Work instructions: Rewrite the listing below, substituting "px" for every occurrence of "pixels" and leaving everything else unchanged. Leave out the pictures.

**** Data to use ****

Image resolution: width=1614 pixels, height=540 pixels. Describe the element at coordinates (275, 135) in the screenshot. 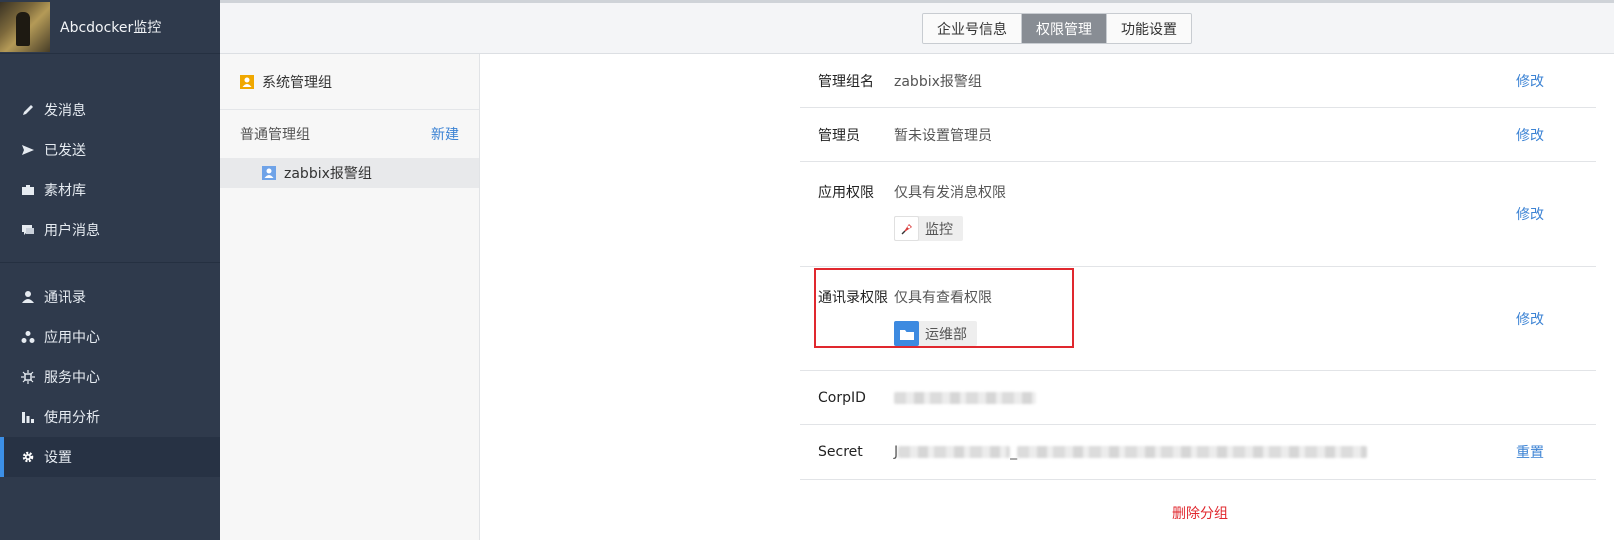

I see `normal-group-title: 普通管理组` at that location.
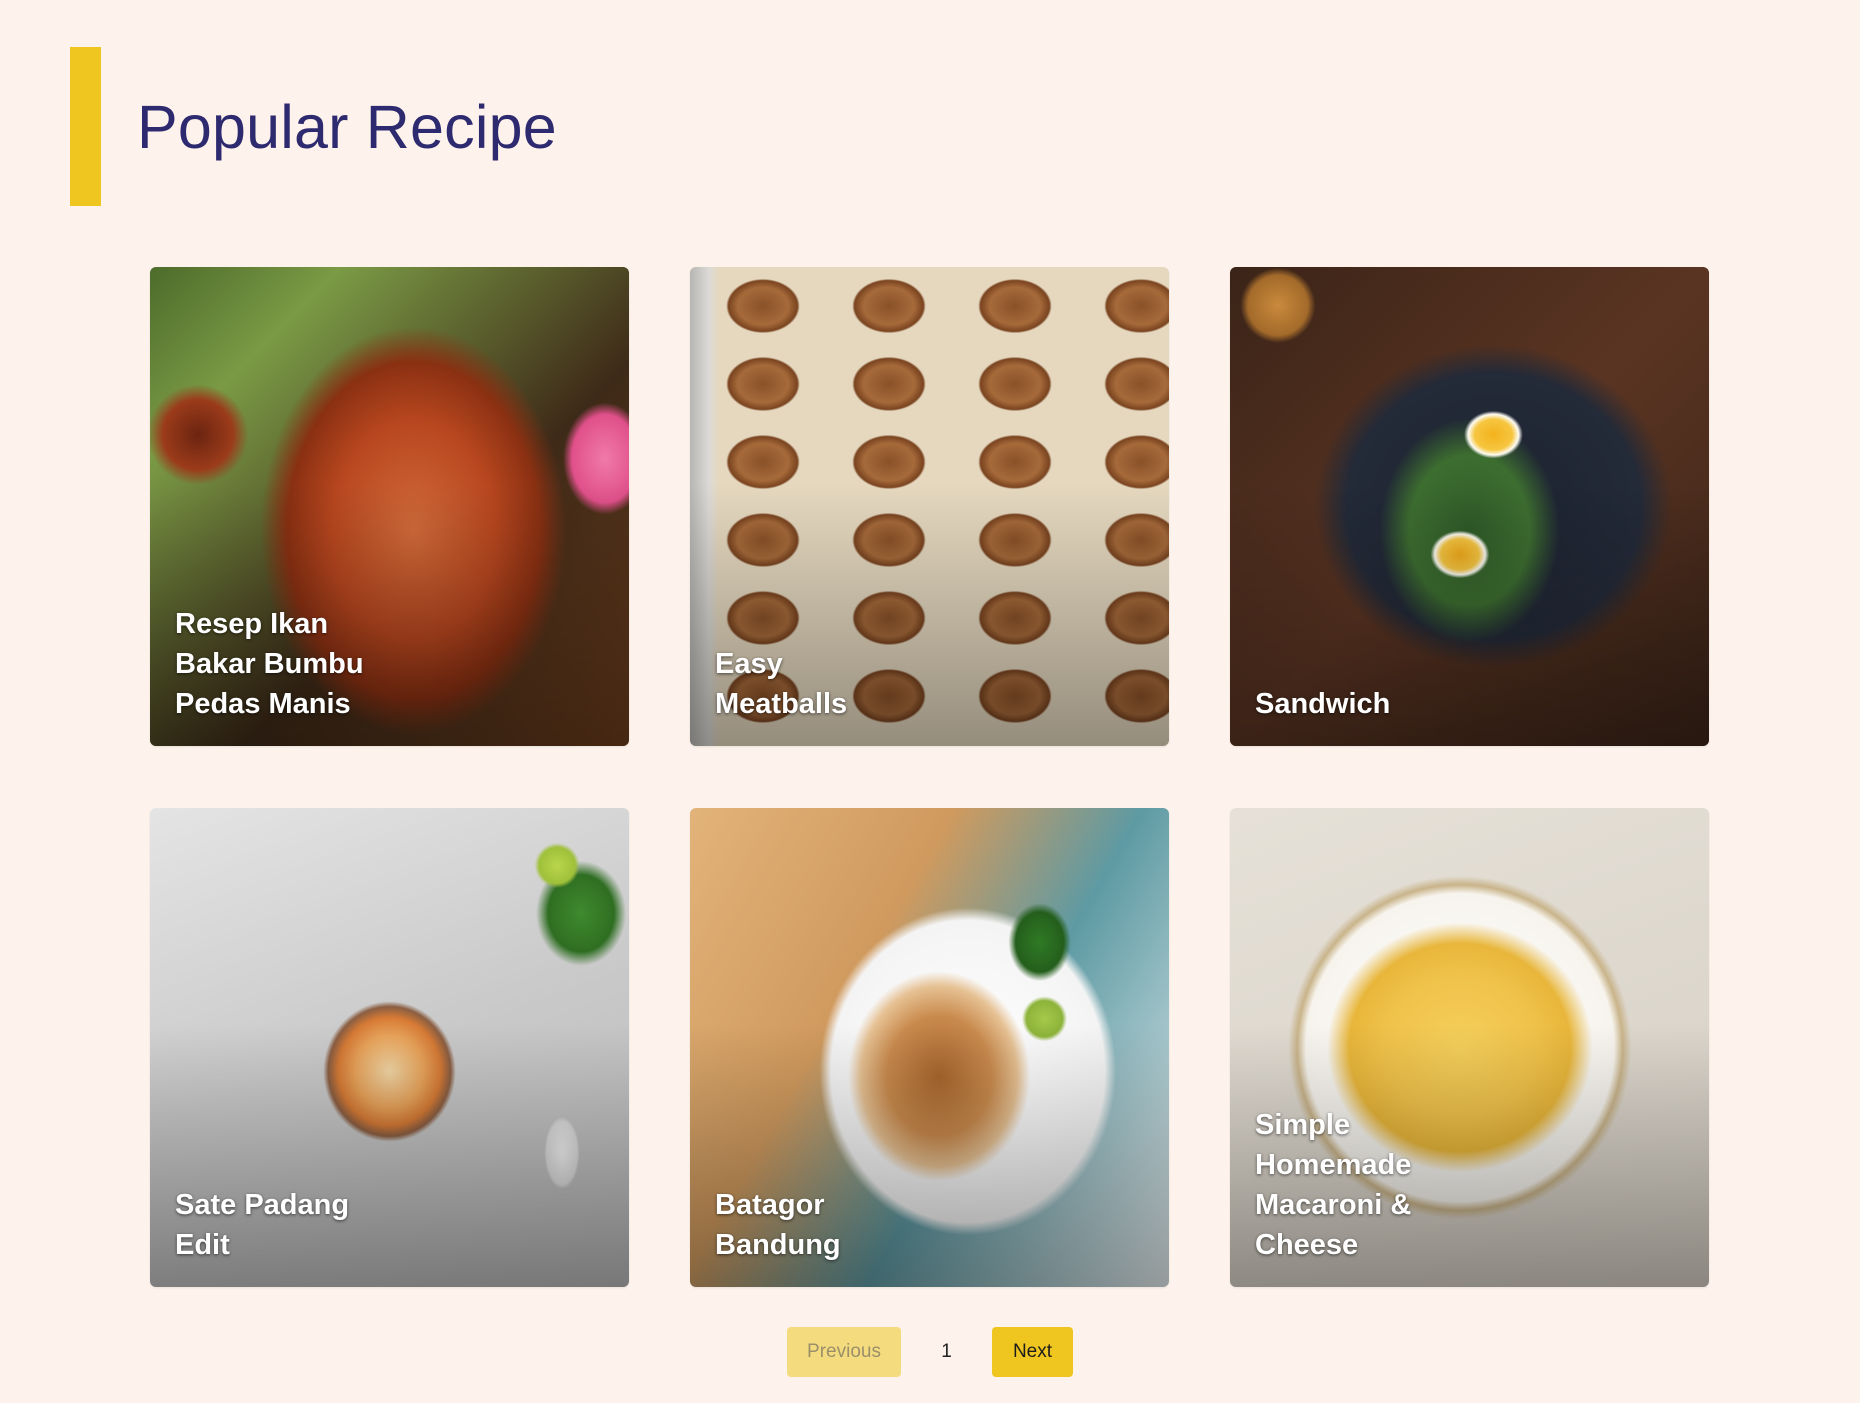 This screenshot has height=1403, width=1860. I want to click on recipe-card: Resep Ikan Bakar Bumbu Pedas Manis, so click(390, 506).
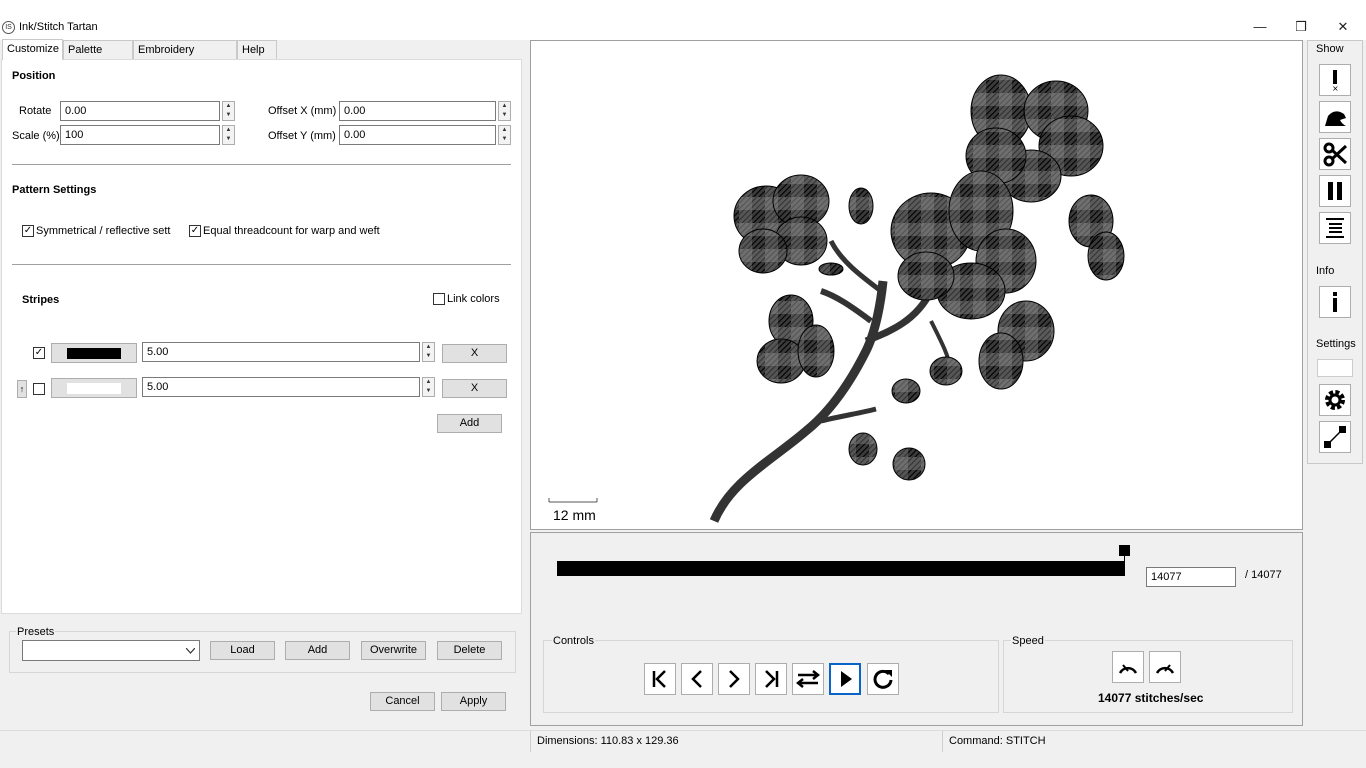  I want to click on last-stitch-button, so click(771, 679).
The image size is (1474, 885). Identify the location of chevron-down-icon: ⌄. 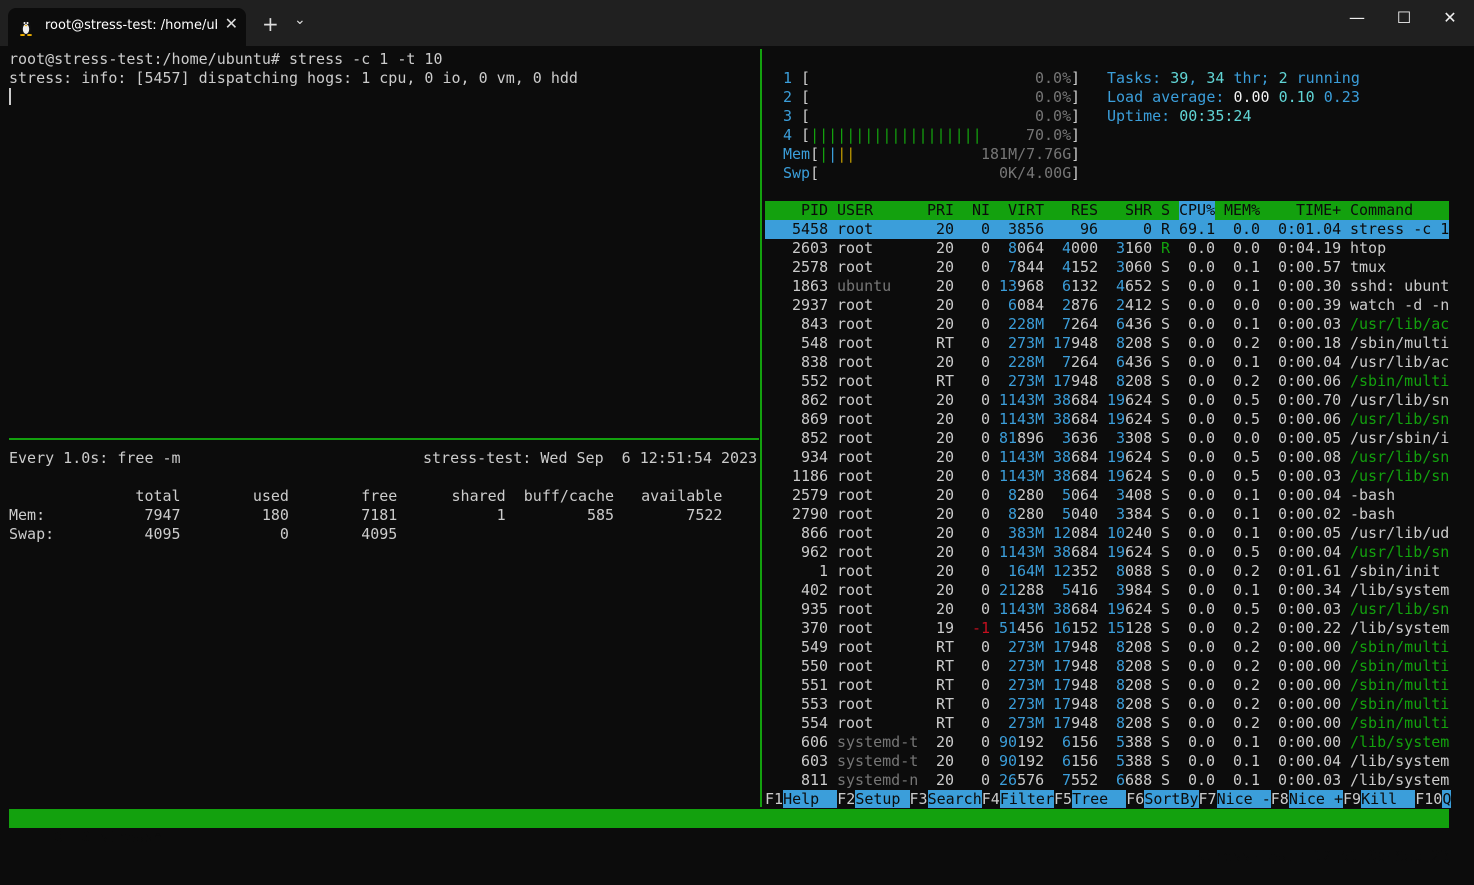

****

The completed task:
Image resolution: width=1614 px, height=540 px. Describe the element at coordinates (275, 135) in the screenshot. 

I see `normal-group-title: 普通管理组` at that location.
 This screenshot has height=1403, width=1860. I want to click on recipe-card: Resep Ikan Bakar Bumbu Pedas Manis, so click(390, 506).
  I want to click on last-stitch-button, so click(771, 679).
The image size is (1474, 885). Identify the location of chevron-down-icon: ⌄. 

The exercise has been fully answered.